March 25:
Some Chinese executives have begun lining up behind Washington’s call for a revaluation of China’s currency, the yuan. Lenovo CEO Yang Yuanqing says currency appreciation would boost Chinese consumers’ purchasing power; Qin Xiao, Chairman of China Merchant’s Bank, said an end to the yuan’s peg to the dollar would let lenders set market-based interest rates; Chen Daifu, chairman of Hunan Lengshujiang Iron & Steel Group, says a stronger yuan would cut his company’s import costs. “We need to emphasize the benefit’s of yuan gains,” Zhang Yanling, vice-president of the Bank of China, the nation’s biggest currency lender, said in comments carried by Businessweek. China Eastern Airlines, Beijing’s second largest carrier, would see 280 million yuan ($41 million) in profits for every 1% annual yuan appreciation thanks to its dollar denominated debt. Other Chinese companies with dollar exposure would also benefit.
[Editor’s Note: These comments contradict Premier Wen Jiabao’s March 14th statement that said criticism of Beijing’s exchange rate regime amounted to protectionism. China has kept the yuan at 6.8 to the dollar since July 2008 but contracts linked to the currency’s future value predict it will appreciate in July. Meanwhile, China’s dollar purchases to maintain the peg have driven its dollar reserves to $2.4 trillion and flooded the financial system with yuan.]

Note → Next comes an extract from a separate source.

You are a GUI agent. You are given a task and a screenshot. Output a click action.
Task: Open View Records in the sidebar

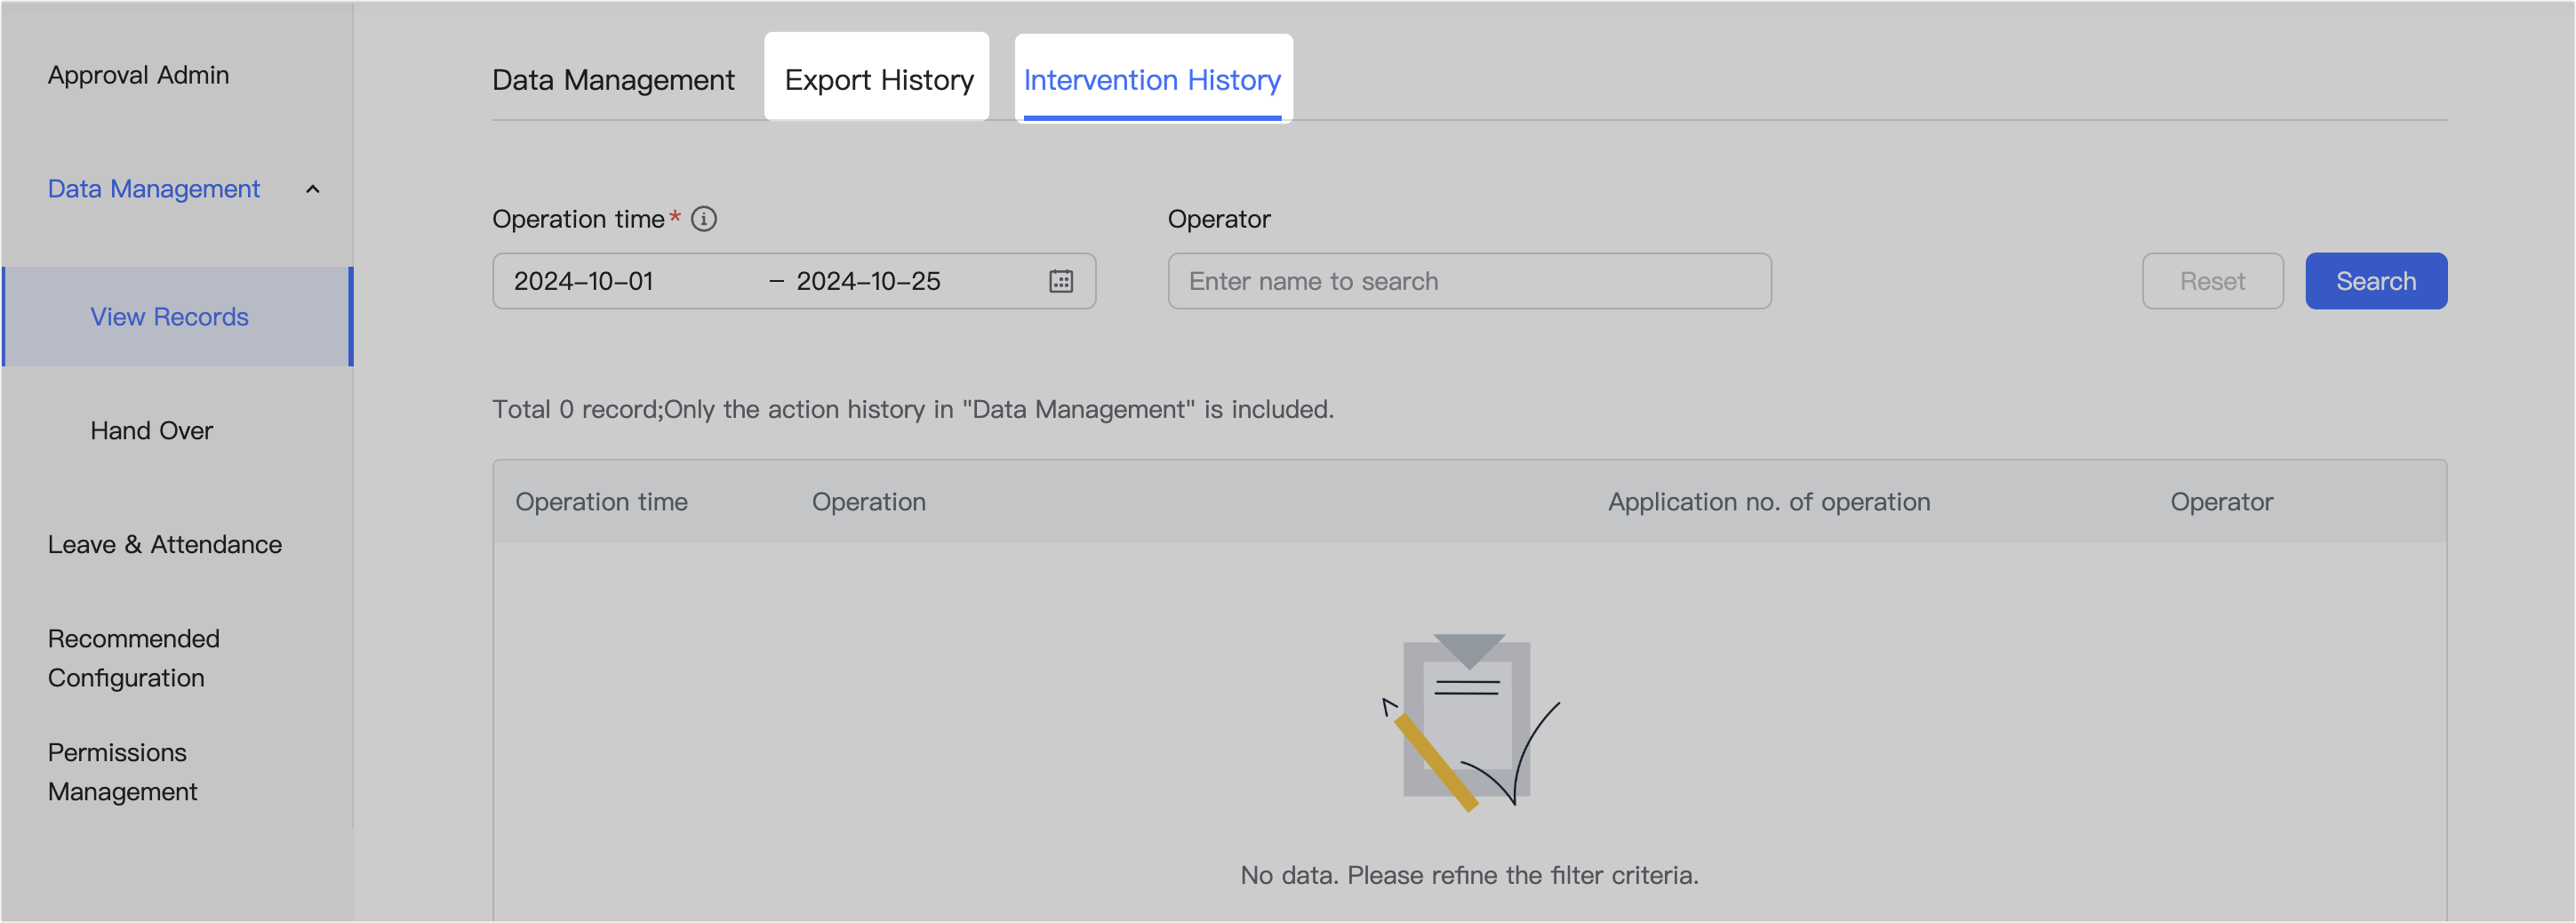[x=168, y=316]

China is implementing policies to boost domestic competitiveness at the expense of foreign firms, Businessweek reports. Billions in government purchases will be made in accordance with an “indigenous innovation” law (See CRM #799) that favors local technology in computers, software, and energy. It could cost GE, SAP, HP, Dell and Microsoft millions in contracts. A new patent law forces foreign software and drug makers to register all new innovations developed in their mainland labs, giving Beijing bureaucrats access to their trade secrets. China also inks 10,000 new standards each year, more than any other country, with some intentionally written to keep foreigners out. Licensing laws for foreign banks and insurers, for instance, only allow them to apply to open one outlet at a time and each application takes 18 months.
March 31:
Local residents and firemen have discovered the bodies of nearly two dozen dead babies – mostly baby girls – many with hospital tabs, discarded in a river in Shandong’s capital Jining. Reports suggested the girls had been discarded because parents wanted to try for a male child within the one-child system. The Beijing News reported the bodies may have been dumped by cleaning staff from local hospitals after abortions and induced labor. These fetuses are treated as "medical waste" by hospitals, it said. The Jining Municipal Health Bureau apologized for ineffective supervision and suspended some hospital staff, the Times of India reports.
April 2:
The United States has suspended the delivery of 200 surplus trucks and trailers to Cambodia in response to the Southeast Asian nation’s decision to deport 20 Uighur refugees to China. Last December the Uighur refugees arrived in Cambodia via Vietnam and were placed under the supervision of the UN High Commissioner for Refugees until Cambodian authorities deported them on the eve of the arrival of Vice-President Xi Jinping in Phnom Penh. During the visit, Xi pledged $1.2 billion in grants and loans to Cambodia. John Johnson, a U.S. Embassy spokesman in Cambodia said Washington was "deeply disturbed" that the Cambodian government, at China's request, violated its international obligations by forcibly repatriating the Uighurs, Japan’s Kyodo News Agency reports.
April 3:
While in Hong Kong, Yu Jianrong, a professor from the Chinese Academy of Social Sciences, produced an internal government document showing that local counties paid bribes to officials in the Public Security Ministry to delete the complaint records of dozens of petitioners. Every year millions of villagers participate in a "cat-and-mouse game" between the central government and local officials to seek redress from Beijing for local grievances. “There are many interception companies who specialize in helping local government liaison offices in Beijing stop petitioners,” Yu said. Employees pretend to be a petitioner and if someone mentions they are from Hunan, for instance, the staffer informs the Hunan provincial liaison office. Yu said the interception companies' staff initiates confrontations with petitioners because “they can identify your township from your accent." One province’s “county-level politics and law committee” paid 8,000 yuan to find an important petitioner, the South China Morning Post reports.